Quantum signatures are highlighted through the velocity‑velocity correlation function g(t,τ) = ⟨δv̂(t) δv̂(t+τ)⟩. Using the quantum regression theorem the authors obtain an analytic expression (Eq. 10) featuring damped oscillations at frequency 2Δ_k, directly reflecting coherent Rabi oscillations of the internal spin. These oscillations survive even when ΔT = 0, i.e., in equilibrium, demonstrating that the particle remains “active” in the quantum sense. The oscillation period is set by the Zeeman field, while the decay time is governed by τ_s. The correlation amplitude is highly sensitive to the relative orientation of the spin‑orbit vector d and the effective field Δ_k; when d‖Δ_k the oscillations disappear because incoherent transitions dominate.

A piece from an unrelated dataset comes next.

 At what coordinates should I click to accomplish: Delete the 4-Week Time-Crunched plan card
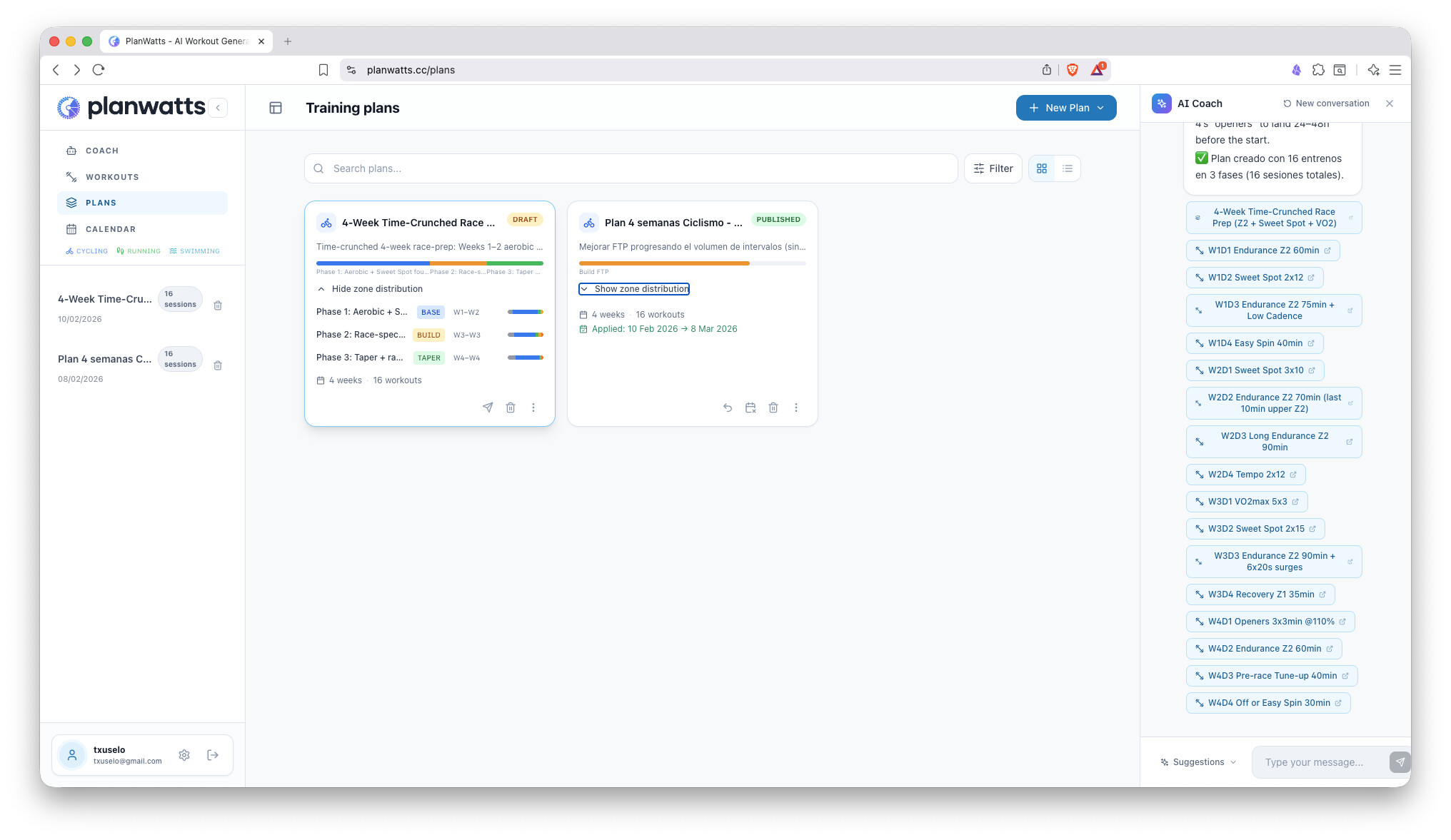tap(511, 408)
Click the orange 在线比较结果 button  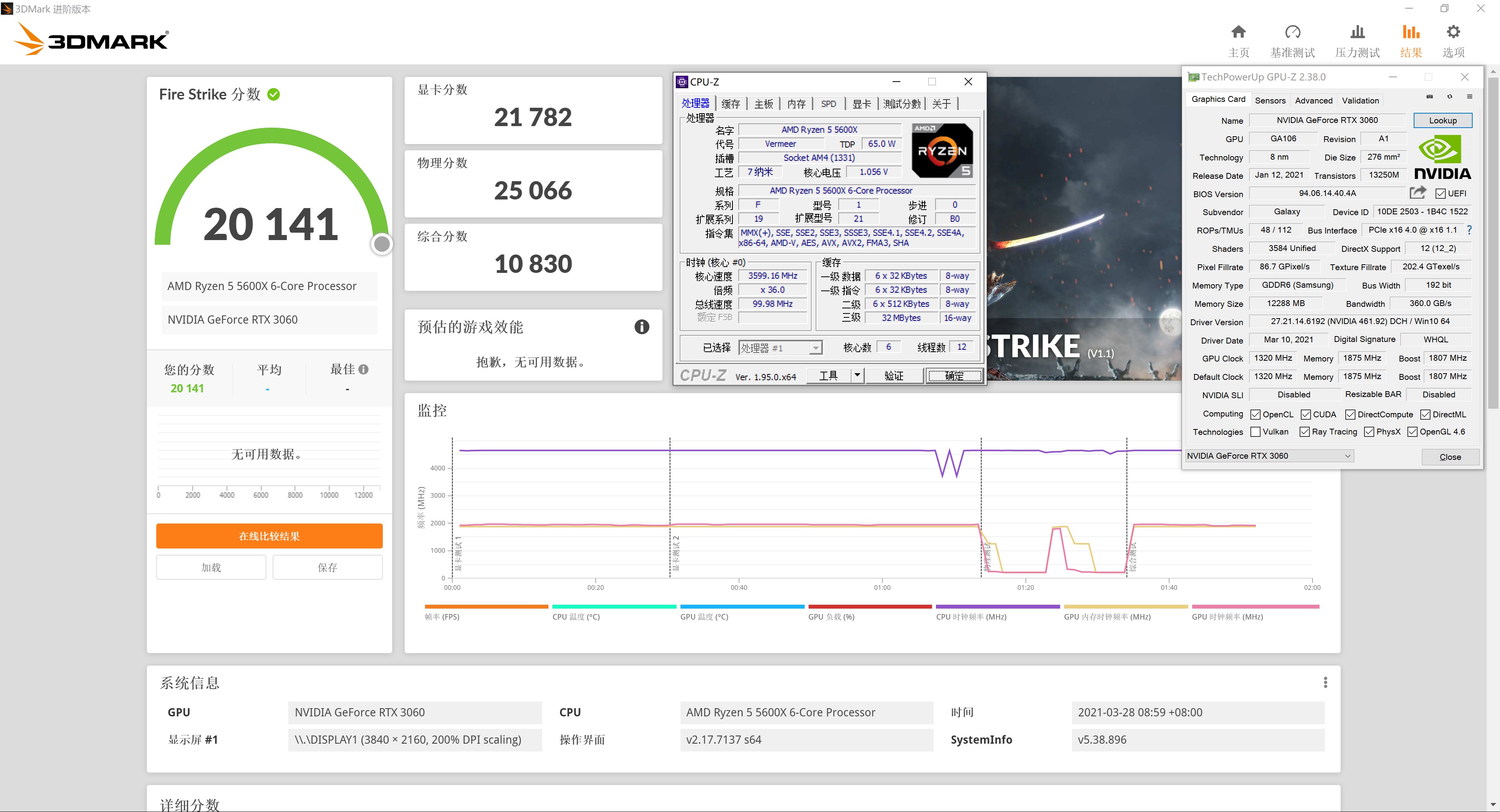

In the concluding discussion the authors emphasize that three ingredients are sufficient to engineer a quantum active particle: (1) spin‑orbit coupling linking internal and translational degrees of freedom, (2) a magnetic field breaking time‑reversal symmetry, and (3) an imbalance in the coupling strengths to two thermal reservoirs. All of these can be realized with current cold‑atom or trapped‑ion technologies, for example by using Raman‑induced spin‑orbit coupling and engineered reservoirs via optical pumping. The paper thus bridges quantum thermodynamics and active matter, opening a route toward experimental studies of quantum heat engines that directly power self‑propulsion, and suggesting rich many‑body extensions where collective quantum effects could further enrich active‑matter phenomenology.